As British Airways announced the next version of its new business class seat — due to roll out on the airilne's first Airbus A350 flights between London and Madrid from July and on long-haul routes from October - it is interesting to reflect how we got here.
British Airways introduced the forerunner of Club World on its Boeing 747 flights to New York in 1977 and an updated cabin, called Super Club, across its network in 1981. You can see how things have changed by watching a BA commercial from the time here:
Club World and Club Europe were introduced in early 1988 and was a step up from Super Club, with a new, reclining "slumberseat" and better service on the ground and on-board, thanks to dedicated cabin crew. The slumberseat was not so different from what travellers in the airline's first class were experiencing and quickly won passengers over.
Over the next decade, the airline introduced arrivals lounges for Club passengers and also replace the slumberseat with the 1996 "cradle seat", which tilted as well as reclining.
Just four years later, faced with competition from other airlines, BA briefed the design agency tangerine to come up with "the holy grail of airline travel sprinkled with a bit of pixie-dust". Its answer was the famous yin-yang design flat bed seat (see below).

So what of the new seat?
The Club Suite will be introduced on the A350 when the aircraft joins BA for the first time this summer.
It will offer "direct-aisle access, a suite door for greater privacy and luxurious flat-bed seats in a 1-2-1 configuration… WiFi, 17.5 to 18.5-inch inflight entertainment screens, high definition gate-to-gate programming, and PC / USB power".
Alex Cruz, British Airways' Chairman and CEO, says: "Each new suite has direct aisle access and comes with a personal door - design features which were incorporated as a direct result of the feedback we've had from our customers. We've worked hard to ensure every aspect of the Club World experience from the lounges we've refreshed, to the new gourmet menus from Do&Co on flights from Heathrow, and the luxurious bedding we've introduced from The White Company exudes the very British style and quality customers expect from us."
The new seats will be rolled out across the network from 2020, the airline says.
While the new seat looks as though it will please loyal BA customers, perhaps a more interesting observation about the new plane's configuration comes behind Club.

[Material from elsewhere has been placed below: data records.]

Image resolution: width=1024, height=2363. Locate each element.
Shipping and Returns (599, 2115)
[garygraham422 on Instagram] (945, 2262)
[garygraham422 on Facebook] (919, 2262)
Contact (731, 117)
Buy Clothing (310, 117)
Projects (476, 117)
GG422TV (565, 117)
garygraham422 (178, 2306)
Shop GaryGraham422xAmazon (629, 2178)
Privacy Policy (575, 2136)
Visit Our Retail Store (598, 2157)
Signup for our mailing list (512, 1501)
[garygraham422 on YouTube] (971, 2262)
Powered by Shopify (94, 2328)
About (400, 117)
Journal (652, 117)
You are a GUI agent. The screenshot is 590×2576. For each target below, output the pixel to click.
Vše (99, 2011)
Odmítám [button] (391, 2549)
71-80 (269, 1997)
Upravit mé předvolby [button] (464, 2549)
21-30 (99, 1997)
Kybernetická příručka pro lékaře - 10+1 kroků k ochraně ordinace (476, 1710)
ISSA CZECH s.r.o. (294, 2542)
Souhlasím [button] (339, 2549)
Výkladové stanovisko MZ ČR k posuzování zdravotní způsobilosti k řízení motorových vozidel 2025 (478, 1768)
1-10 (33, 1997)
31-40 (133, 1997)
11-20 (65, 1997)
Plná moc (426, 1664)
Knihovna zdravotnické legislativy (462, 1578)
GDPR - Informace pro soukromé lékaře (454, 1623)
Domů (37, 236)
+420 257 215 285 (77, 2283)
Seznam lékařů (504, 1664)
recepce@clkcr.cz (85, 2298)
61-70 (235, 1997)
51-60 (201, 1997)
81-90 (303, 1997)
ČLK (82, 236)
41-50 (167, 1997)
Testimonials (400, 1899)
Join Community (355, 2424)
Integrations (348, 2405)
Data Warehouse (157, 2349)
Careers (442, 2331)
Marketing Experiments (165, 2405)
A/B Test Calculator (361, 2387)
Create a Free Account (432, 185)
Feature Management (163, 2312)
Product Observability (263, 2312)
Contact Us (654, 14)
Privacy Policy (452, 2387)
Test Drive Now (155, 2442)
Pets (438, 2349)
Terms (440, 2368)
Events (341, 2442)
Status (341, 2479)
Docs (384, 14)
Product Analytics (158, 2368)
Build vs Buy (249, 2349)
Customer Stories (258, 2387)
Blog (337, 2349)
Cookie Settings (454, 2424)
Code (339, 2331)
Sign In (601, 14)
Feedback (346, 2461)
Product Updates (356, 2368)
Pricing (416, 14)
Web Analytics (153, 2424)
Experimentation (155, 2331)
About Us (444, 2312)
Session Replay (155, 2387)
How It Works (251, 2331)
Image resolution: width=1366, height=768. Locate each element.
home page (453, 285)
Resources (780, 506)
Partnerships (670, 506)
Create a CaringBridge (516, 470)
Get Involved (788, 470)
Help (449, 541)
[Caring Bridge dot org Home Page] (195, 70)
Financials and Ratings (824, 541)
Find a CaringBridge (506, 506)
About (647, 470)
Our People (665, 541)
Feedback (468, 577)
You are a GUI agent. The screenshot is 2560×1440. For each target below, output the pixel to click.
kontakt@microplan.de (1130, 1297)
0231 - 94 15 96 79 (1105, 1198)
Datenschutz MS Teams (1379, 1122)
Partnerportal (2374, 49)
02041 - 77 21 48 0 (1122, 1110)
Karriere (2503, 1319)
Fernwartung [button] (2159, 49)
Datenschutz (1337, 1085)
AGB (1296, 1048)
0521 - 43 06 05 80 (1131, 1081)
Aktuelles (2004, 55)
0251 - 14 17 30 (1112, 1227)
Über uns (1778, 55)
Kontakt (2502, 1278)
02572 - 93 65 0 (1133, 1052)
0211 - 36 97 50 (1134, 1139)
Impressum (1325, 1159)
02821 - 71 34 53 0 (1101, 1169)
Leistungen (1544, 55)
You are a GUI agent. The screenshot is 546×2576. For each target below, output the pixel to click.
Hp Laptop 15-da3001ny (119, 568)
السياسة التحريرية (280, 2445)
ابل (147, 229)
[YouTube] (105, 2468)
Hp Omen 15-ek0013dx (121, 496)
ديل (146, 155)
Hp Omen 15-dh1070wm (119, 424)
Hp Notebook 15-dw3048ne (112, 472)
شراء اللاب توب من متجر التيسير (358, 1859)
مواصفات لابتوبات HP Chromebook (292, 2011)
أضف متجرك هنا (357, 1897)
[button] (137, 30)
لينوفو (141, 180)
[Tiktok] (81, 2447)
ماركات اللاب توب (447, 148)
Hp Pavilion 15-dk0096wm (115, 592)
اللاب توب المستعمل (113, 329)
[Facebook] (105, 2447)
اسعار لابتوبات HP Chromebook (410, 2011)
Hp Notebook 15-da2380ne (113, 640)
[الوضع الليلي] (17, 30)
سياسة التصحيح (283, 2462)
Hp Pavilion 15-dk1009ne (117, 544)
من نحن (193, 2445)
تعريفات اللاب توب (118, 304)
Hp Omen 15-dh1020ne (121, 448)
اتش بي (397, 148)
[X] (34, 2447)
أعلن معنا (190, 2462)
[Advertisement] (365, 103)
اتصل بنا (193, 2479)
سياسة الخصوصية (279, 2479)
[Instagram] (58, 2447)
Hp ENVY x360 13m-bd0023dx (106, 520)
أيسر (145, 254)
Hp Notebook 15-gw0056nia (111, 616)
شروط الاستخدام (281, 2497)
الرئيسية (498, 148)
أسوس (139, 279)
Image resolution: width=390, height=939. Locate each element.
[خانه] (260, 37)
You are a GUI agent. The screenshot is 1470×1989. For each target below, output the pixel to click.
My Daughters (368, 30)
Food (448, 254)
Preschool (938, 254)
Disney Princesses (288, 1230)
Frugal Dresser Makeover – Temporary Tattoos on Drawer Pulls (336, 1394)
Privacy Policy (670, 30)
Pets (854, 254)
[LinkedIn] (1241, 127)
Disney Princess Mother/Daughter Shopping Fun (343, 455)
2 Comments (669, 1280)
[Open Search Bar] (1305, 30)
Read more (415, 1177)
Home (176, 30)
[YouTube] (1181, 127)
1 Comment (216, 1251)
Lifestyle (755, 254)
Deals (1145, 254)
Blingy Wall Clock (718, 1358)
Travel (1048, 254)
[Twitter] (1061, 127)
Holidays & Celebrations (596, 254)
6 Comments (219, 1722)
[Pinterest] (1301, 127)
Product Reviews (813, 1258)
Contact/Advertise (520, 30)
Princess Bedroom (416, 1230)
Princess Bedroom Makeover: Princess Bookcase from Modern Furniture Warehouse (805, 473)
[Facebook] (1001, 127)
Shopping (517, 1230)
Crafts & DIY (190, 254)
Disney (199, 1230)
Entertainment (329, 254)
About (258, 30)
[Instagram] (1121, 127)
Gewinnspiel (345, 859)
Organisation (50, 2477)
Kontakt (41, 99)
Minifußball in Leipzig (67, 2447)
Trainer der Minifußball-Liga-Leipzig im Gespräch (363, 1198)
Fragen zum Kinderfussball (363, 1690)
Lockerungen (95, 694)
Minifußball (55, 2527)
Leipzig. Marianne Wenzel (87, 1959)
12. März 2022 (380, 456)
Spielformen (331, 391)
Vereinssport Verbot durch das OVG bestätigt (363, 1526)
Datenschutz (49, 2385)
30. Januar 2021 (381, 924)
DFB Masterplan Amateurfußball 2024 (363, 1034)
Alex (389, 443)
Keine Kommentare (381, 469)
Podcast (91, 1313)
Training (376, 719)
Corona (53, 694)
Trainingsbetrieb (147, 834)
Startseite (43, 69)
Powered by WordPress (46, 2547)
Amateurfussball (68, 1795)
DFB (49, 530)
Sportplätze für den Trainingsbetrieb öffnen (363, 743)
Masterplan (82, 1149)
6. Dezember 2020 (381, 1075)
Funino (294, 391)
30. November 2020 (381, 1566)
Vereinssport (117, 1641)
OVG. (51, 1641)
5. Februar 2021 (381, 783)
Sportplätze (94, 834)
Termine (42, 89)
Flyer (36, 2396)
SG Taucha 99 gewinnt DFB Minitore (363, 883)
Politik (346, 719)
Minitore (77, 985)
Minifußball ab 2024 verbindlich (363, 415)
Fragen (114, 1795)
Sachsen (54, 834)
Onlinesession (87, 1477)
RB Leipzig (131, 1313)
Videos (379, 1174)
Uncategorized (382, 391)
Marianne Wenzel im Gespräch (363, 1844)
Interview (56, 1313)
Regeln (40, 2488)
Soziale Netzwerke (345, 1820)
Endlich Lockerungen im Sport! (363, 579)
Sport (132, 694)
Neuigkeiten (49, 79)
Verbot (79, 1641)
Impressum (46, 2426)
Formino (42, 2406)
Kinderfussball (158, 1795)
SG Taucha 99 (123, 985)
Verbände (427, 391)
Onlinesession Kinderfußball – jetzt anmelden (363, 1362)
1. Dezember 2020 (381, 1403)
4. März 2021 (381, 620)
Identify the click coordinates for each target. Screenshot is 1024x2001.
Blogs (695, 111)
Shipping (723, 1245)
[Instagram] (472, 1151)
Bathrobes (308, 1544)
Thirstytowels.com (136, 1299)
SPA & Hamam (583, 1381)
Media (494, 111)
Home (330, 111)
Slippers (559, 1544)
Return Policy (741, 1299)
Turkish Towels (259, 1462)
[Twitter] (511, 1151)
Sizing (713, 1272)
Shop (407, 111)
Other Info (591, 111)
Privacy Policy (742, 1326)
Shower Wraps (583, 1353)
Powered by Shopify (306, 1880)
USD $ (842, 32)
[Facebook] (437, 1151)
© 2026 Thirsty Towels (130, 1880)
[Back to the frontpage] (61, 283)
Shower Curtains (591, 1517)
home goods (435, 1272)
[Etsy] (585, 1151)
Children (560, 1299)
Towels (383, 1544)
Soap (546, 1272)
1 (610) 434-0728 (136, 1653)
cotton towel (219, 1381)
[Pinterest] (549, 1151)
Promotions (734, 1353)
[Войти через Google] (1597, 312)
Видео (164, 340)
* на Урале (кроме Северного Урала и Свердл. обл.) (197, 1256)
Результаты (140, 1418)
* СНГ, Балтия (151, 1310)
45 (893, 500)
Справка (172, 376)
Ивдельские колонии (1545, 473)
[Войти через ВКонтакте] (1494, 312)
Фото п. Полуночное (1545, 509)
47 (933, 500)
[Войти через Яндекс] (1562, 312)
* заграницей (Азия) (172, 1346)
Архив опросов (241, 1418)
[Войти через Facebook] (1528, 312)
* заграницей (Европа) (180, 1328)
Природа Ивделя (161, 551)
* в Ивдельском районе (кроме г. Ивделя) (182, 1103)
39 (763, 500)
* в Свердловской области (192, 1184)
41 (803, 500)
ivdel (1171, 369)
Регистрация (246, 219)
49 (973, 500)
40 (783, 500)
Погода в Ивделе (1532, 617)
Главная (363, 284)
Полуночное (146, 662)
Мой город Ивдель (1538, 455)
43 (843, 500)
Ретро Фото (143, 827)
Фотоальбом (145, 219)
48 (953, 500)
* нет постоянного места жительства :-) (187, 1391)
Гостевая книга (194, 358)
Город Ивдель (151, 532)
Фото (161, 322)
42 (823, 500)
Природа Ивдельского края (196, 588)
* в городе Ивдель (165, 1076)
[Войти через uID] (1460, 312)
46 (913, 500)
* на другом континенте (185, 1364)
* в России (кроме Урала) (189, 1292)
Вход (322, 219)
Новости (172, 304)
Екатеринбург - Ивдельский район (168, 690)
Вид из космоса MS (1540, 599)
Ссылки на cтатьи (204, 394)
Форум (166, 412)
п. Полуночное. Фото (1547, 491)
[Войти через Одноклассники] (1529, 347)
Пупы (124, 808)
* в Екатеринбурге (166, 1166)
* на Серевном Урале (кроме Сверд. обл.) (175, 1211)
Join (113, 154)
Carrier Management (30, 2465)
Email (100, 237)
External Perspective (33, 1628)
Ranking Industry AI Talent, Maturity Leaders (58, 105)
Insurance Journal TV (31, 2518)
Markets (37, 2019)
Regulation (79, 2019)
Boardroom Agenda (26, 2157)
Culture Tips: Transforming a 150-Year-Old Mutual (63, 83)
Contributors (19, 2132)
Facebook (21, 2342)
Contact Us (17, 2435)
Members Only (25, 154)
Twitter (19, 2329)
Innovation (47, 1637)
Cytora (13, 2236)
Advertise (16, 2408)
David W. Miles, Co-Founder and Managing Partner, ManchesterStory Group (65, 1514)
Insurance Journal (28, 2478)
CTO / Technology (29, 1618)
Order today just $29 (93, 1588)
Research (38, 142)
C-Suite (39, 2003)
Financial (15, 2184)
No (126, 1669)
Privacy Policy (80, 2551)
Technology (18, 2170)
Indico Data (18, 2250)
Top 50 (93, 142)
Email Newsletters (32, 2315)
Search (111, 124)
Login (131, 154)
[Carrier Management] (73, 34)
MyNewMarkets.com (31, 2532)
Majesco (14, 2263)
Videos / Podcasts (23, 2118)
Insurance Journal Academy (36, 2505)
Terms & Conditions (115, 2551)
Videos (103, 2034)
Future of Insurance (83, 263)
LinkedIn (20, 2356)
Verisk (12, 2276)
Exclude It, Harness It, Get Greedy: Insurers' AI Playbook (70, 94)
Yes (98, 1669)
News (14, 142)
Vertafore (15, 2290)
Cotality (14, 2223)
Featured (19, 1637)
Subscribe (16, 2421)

The A350 will have the same number of seats in World Traveller Plus, British Airways' premium economy cabin, as in Club.
BA introduced its premium economy cabin in 2000 on its relatively new Boeing 777 fleet
On the airline's planes with three classes (Club, WTP, Economy) there were half as many seats in WTP as in Club — 24 to 48. The ratio was higher in four-class planes — 13 in First, 48 in Club, 40 in WTP and 127 in Economy.
However, the new BA A350 will be the first time that WTP has been present in equal number.
It shows the remarkable success of the fourth cabin — an idea that was not universally welcomed when it was first introduced — and is a proxy for what has happened to travel policies and budgets in the intervening 19 years.
Most telling of all the new WTP seat looks not too much different from the Super Club seat of the 1980s albeit without the hi-tech in-flight entertainment Oh and a contemporary blue rather than the orange-brown of the earlier era.